## EXCERPT

I love the comfort of a mountain town, the quiet after a snowfall, and the excitement that follows the new snow. Even the night before you can feel your friends on edge, ready to be on the mountain. My most influential experiences at SNC have all been in the wild, those moments where you look around and realize “there’s no where I would rather be than here.”
My soul “clicks” with nature, and my brain “clicks” with science.
After exploring some lab science, it became clear to me that I want to explore biological science in the field! Being able to observe interesting trends and interpret their impact on the surrounding ecosystem just does it for me.
I did an internship at Creekside Charter School leading guided dissections with 6th, 7th, and 8th graders. We started with an earthworm, then a crawdad, then a perch, and ended with a pigs heart! These kids’ science program had never involved dissections in the past. This gave them a way to physically explore biology. I believe this is a necessary part of the scientific learning process.

## Stored items

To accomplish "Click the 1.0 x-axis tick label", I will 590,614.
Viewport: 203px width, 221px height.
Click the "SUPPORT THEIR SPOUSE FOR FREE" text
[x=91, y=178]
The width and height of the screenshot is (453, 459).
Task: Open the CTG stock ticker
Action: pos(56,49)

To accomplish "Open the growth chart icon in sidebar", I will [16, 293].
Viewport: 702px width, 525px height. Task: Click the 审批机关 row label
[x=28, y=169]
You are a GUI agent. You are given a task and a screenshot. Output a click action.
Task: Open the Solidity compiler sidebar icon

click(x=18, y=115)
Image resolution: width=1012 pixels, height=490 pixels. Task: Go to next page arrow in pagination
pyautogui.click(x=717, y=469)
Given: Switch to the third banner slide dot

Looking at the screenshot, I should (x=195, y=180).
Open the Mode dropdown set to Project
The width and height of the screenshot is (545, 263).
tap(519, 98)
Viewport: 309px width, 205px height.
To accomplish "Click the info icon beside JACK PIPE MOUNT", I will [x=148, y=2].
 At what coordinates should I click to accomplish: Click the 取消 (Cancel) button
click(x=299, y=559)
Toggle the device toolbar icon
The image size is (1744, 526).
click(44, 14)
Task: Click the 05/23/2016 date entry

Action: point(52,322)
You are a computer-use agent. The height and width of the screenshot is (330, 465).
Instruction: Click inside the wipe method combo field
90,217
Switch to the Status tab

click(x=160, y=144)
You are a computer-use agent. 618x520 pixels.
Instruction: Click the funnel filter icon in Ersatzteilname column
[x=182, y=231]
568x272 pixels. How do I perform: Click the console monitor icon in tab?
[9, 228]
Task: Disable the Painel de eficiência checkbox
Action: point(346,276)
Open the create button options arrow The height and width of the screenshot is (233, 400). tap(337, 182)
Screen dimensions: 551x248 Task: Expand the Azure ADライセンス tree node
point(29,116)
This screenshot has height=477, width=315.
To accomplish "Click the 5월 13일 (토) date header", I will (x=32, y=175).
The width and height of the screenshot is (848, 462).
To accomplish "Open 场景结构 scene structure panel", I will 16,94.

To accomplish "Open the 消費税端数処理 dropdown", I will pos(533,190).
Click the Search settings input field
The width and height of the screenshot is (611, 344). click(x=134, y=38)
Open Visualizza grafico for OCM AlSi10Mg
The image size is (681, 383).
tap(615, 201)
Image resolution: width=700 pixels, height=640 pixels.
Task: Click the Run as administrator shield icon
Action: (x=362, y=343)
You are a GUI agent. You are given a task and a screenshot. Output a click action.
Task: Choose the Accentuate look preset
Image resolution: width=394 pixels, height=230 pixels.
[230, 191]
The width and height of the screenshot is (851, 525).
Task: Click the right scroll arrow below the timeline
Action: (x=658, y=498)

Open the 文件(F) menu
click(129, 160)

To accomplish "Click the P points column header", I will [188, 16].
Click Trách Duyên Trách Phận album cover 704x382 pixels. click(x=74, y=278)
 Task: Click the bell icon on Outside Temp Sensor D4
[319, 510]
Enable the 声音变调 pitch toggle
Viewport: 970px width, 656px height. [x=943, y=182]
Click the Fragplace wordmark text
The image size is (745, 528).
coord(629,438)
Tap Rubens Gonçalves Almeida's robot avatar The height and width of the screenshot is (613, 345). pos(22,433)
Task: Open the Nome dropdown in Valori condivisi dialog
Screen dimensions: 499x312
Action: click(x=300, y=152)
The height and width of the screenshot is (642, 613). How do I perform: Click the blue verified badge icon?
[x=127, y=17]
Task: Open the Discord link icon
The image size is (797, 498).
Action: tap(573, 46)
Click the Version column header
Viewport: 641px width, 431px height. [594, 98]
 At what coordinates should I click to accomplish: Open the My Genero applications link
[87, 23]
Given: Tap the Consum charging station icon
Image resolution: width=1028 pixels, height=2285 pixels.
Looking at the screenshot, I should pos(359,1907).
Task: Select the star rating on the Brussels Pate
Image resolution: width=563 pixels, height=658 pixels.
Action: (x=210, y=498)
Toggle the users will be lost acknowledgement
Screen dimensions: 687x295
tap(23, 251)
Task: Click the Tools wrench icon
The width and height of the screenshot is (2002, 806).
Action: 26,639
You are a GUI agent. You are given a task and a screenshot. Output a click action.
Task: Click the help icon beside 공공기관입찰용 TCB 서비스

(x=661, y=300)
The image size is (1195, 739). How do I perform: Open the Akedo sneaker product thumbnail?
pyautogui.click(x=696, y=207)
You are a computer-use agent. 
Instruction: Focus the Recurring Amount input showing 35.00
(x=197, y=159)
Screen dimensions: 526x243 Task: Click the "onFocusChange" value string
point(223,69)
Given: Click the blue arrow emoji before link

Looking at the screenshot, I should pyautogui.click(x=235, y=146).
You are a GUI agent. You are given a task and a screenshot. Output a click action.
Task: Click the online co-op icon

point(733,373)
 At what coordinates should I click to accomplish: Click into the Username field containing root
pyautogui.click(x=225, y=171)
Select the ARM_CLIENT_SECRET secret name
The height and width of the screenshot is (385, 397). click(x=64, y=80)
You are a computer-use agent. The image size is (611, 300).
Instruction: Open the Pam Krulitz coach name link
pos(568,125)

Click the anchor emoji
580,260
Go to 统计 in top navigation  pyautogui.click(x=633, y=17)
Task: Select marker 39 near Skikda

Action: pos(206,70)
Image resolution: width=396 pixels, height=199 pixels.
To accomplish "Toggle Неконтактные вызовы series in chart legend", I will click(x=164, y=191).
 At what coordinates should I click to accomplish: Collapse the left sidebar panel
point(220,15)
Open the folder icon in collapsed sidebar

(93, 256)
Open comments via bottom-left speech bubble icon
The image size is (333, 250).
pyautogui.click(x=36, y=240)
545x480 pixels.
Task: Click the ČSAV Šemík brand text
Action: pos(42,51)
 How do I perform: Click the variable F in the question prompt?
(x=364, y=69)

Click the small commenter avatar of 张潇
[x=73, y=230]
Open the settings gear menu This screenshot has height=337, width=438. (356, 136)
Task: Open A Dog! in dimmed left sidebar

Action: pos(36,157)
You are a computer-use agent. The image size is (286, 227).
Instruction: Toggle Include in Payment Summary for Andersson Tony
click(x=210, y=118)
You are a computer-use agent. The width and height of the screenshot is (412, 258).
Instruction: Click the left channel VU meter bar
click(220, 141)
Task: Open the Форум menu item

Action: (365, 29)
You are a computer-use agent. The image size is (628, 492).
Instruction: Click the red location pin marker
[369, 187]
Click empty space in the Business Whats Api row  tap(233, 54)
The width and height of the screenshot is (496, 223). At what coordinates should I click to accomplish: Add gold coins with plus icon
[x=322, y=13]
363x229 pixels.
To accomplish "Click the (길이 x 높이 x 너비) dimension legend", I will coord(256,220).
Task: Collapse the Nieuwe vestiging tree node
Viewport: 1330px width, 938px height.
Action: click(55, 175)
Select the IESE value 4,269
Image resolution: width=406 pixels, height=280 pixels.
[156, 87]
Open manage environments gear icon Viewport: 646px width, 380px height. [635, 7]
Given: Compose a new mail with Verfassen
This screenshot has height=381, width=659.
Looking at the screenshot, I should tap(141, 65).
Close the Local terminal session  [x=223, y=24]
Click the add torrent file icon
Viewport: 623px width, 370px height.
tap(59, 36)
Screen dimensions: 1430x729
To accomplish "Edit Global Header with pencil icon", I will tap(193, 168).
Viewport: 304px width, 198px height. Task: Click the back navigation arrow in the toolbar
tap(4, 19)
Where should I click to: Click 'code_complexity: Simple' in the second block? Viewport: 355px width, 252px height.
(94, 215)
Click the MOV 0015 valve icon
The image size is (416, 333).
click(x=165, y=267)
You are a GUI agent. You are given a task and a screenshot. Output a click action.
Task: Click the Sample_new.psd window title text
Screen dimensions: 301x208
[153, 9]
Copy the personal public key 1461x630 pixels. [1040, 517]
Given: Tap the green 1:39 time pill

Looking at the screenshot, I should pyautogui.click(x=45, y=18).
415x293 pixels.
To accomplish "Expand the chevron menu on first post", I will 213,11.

## EXERCISES TO COMPLETE
- a) In the passage about nature and science, which grades took part in the guided dissections at Creekside Charter School?
- b) Extend the passage about nature and science with a few sentences that pick up after its final sentence.
The records were taken from a separate source.

## ANSWERS FOR THE TASKS
- a) 6th, 7th, and 8th graders.

- b)
I’m currently working on a project to measure the carbon footprint of the school itself. I’ll collect data from various sources: surveying, a simple count of all the fixtures, previous power bills, etc. Then I can input the data into a program which interprets our college’s ecological carbon foot print. It will also offer some possibilities for how to reduce it.
My primary field work studies the heredity of aspen stands in the Tahoe Basin. Western aspens aren’t known to reproduce through seed dispersion. They commonly use something called “root suckers” which sprout from their roots underground and create clones. All the trees in a clone have identical characteristics and share one root structure. I’m interested in finding out how some of the largest Aspen stands in the basin began there, whether through seed dispersion or other means. I also want to try to tie together the complex map of aspens in the basin though their age and hereditable traits.